I'm honestly having trouble understanding all the benefits and drawbacks of the different agents, specifically around what I want to permit for permissions.
My solution has been to create a new VM which inherits a Claude cli and Gemini CLI pre installed.
That way I can configure at a host level all the permissions I want and it is less likely the agent will access full sets of files and even worse delete things. I know this limits what I can do, but I am exhausted my understanding and auditing the different options for each agent.
I can install a new agent on that VM and then try it, but it is hard to justify the effort to test each one.
What am I getting from your tool for example? Worktree support is somewhat common, right? Does this give me multi agent support that Gemini and Claude do not, does that mean collaboration across team members? Is your approach better, or safer, than what I'm doing? How do I verify those claims?
Can I use your tool with local models like gemma 4 and ollama/llama.cpp: I have 3 24gb Nvidia cards and would like to try a three agent approach, one to write the code, one to write tests, one to architect. I obviously can't use local models with Gemini and Claude cli.
I'm just riffing on my concerns, and thanks for listening.
I think your concerns are valid and echo a lot of what I've heard from others experiencing the same uncertainties.
--- RE: Sandboxing and Permissions ---
First, make sure you know the Lethal Trifecta: https://simonwillison.net/2025/Jun/16/the-lethal-trifecta/
If you run a coding agent with full yolo permissions on your machine, there are two major problems: 1. unrestricted internet access is a vector for prompt injection and code/data exfiltration 2. other stuff on your machine that you don't want your agent to access or modify
Most coding agent harnesses went for the "low friction" sandboxing approach and used Seatbelt on Mac. This doesn't really work well in practice because you can't allowlist certain safe domains (so its either all internet or no internet) and it's really tricky to allowlist certain locations on disk (agents ideally need to be able to install system packages, work with mobile simulators, etc and a lot of that stuff is on disk outside of your workspace).
So our solution to this looks a lot like yours: give your agents a container and a network policy and then let them yolo. Per your container policy, they won't be able to access anything unsafe on your disk or internet, except what you narrowly allow.
This is not only a cleaner sandbox model, but it allows you to give them more autonomy instead of letting them pause on each command to run.
Your VM solution is definitely doing the right idea as well. The difference with ctx is that we automatically manage a lot of the VM complexity including elastic memory.

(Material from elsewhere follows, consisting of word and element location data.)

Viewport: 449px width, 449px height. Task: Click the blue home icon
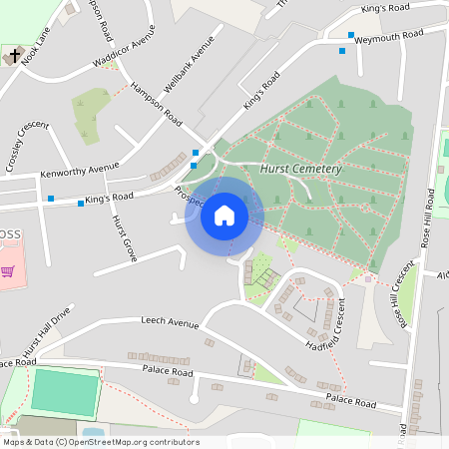pos(224,216)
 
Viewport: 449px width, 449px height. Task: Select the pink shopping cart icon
pos(8,270)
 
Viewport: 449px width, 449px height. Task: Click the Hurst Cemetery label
pos(300,170)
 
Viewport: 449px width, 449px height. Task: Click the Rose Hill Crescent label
pos(404,295)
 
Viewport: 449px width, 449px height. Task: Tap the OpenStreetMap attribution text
pos(101,442)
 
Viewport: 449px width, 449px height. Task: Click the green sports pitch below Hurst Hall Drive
pos(66,392)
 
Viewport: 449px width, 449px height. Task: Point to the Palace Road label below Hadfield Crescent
pos(350,402)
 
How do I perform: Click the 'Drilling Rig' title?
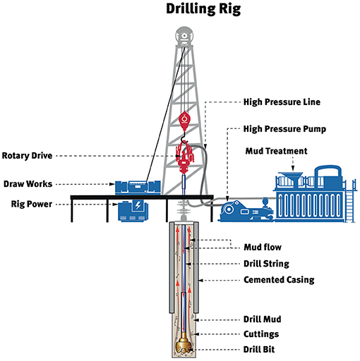(203, 9)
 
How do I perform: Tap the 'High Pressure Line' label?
(282, 102)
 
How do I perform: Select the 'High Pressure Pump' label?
(284, 129)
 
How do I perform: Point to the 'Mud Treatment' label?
(276, 151)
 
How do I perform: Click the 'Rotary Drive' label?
(27, 156)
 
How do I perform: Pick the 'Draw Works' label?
(28, 184)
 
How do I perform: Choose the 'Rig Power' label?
(32, 204)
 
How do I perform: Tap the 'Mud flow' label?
(263, 247)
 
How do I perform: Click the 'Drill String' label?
(266, 264)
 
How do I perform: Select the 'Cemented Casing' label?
(279, 280)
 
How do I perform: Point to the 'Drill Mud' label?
(262, 319)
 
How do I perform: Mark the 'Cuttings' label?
(261, 334)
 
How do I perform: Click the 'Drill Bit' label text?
(259, 349)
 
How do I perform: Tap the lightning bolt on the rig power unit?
(138, 205)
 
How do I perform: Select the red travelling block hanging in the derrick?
(184, 121)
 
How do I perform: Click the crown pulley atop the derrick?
(184, 36)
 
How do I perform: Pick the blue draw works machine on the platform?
(138, 188)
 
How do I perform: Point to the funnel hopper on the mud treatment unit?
(292, 179)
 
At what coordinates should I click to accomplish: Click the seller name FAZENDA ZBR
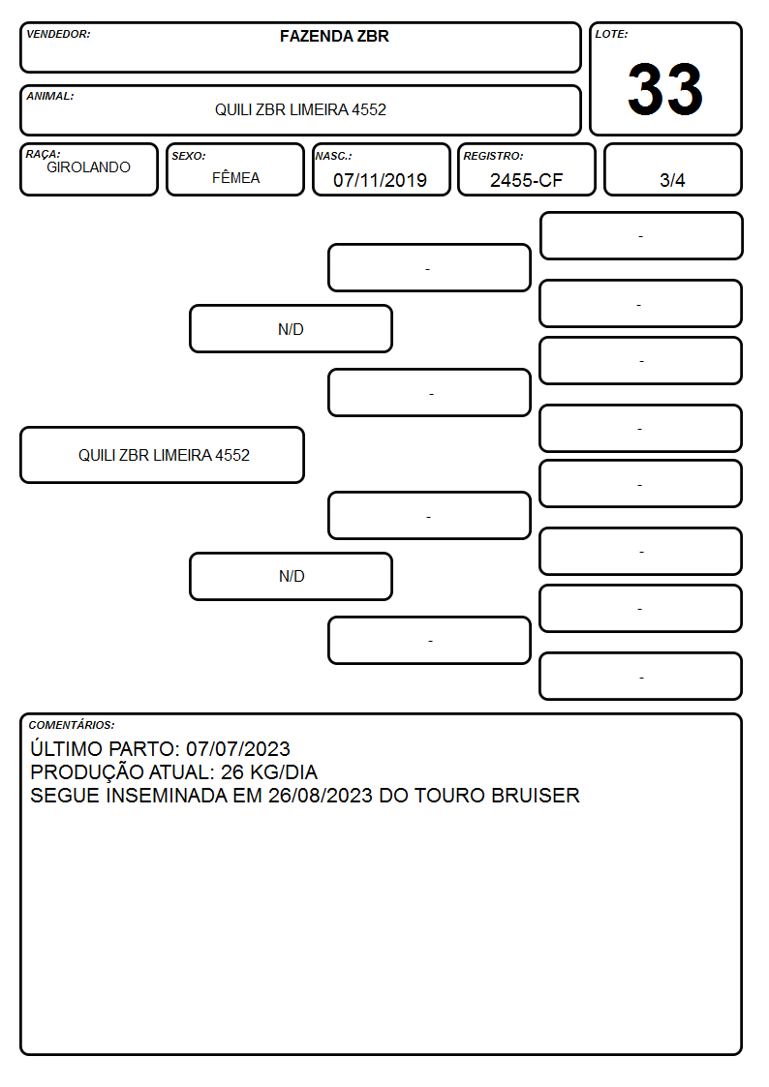click(x=334, y=36)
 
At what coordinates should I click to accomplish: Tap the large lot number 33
click(x=665, y=89)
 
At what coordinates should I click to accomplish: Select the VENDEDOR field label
click(x=58, y=34)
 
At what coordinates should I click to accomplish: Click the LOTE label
click(x=611, y=34)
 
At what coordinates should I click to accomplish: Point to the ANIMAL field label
click(x=50, y=97)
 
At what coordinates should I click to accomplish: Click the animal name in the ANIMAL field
click(x=300, y=109)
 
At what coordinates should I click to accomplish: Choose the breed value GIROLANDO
click(x=88, y=167)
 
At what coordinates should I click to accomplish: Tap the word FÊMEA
click(x=235, y=177)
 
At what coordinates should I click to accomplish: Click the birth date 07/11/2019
click(x=380, y=180)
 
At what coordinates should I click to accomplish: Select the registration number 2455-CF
click(x=526, y=180)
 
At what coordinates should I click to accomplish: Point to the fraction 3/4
click(x=672, y=180)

--- RE: Worktrees, Multi-Agent, Collaboration ---
Yes, worktree support is common now. The thing you mention about multi-agent support and collaboration across team members is spot on. All of your agent transcripts are stored in a unified format locally, so your conversations with Claude Code look exactly like your conversations with Gemini. So if your teammate uses one and you use another, the idea is that they can see your work equivalently.
Another interesting concept is that multi-agent support is agent harness agnostic. So you can have a Claude Code primary agent invoke a Gemini subagent.
--- RE: Local Models ---
We don't set anything up specifically for this, but any agent harness that already works with local models will work the same in ctx. I think Codex or OpenCode are both fairly easy to use with local models, whereas Gemini and Claude Code are harder to set up this way. But if you try it, I'd be interested to hear how it goes for you.